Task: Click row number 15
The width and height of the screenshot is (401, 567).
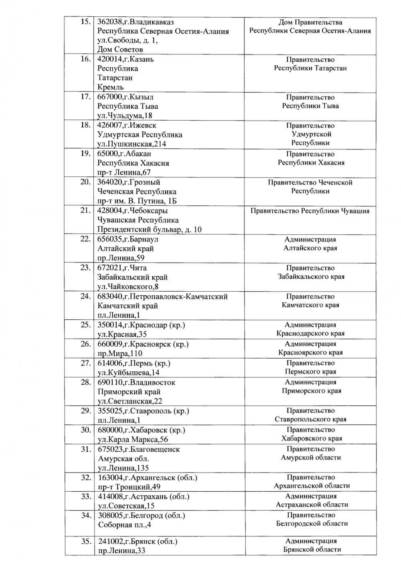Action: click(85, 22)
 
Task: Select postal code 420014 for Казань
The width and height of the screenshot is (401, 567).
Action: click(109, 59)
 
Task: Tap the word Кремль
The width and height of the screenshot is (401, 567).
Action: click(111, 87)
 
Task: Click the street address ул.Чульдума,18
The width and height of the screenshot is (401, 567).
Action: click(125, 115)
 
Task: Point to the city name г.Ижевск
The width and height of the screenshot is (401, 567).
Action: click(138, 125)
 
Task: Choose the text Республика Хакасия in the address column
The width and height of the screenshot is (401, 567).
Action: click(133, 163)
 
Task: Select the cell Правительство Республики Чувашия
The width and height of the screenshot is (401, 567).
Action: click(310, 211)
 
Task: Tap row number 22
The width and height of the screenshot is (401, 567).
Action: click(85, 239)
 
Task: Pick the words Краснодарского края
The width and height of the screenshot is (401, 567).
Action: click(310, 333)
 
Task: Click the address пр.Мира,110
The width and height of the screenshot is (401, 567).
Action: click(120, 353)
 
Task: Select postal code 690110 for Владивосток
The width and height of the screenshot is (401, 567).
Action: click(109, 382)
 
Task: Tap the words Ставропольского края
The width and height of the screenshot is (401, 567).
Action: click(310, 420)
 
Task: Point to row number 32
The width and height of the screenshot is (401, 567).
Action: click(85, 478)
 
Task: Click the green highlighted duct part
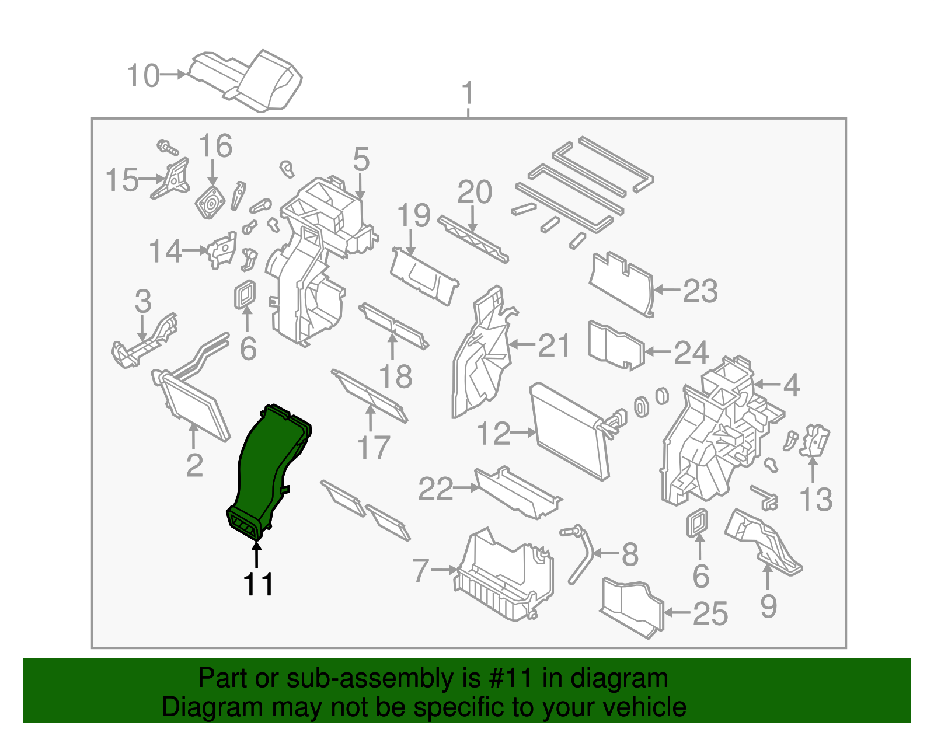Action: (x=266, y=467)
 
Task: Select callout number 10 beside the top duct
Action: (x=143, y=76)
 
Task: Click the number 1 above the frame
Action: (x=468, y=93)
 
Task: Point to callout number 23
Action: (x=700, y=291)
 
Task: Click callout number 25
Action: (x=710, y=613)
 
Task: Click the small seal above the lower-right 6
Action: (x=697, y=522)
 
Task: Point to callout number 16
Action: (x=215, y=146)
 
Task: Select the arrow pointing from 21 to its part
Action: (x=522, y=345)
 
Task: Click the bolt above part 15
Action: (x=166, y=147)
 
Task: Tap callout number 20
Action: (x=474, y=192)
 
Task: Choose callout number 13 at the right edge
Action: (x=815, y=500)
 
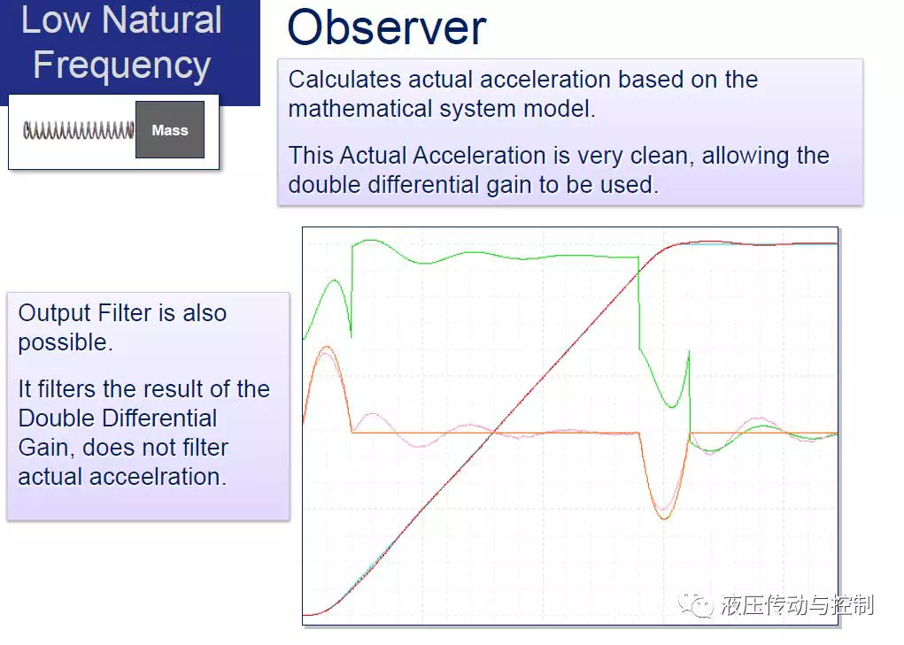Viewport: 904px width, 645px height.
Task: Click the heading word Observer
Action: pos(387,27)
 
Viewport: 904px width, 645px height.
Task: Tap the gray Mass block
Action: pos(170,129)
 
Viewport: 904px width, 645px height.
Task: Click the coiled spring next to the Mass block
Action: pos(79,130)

■ ■ ■ ■ ■

What to produce ->
Pick out every line in the records that contains the word "Choose" with the same capitalization, and copy each such line in full.

Task solution ->
Task: Choose the text Республика Хакасия in the address column
Task: Choose callout number 13 at the right edge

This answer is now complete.